(Click-target data)

▼

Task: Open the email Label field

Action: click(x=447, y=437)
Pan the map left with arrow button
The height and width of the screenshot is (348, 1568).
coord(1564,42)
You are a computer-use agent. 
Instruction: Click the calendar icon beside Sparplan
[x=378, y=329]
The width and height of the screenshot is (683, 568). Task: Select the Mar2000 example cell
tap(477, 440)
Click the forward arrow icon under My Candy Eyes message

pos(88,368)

▲

**Task goal**: Rewrite all the rows above, replacing every "Task" with "Goal" and leaving everything else unchanged.

**Answer for this exercise**:
Goal: Open the email Label field

Action: click(x=447, y=437)
Pan the map left with arrow button
The height and width of the screenshot is (348, 1568).
coord(1564,42)
You are a computer-use agent. 
Instruction: Click the calendar icon beside Sparplan
[x=378, y=329]
The width and height of the screenshot is (683, 568). Goal: Select the Mar2000 example cell
tap(477, 440)
Click the forward arrow icon under My Candy Eyes message

pos(88,368)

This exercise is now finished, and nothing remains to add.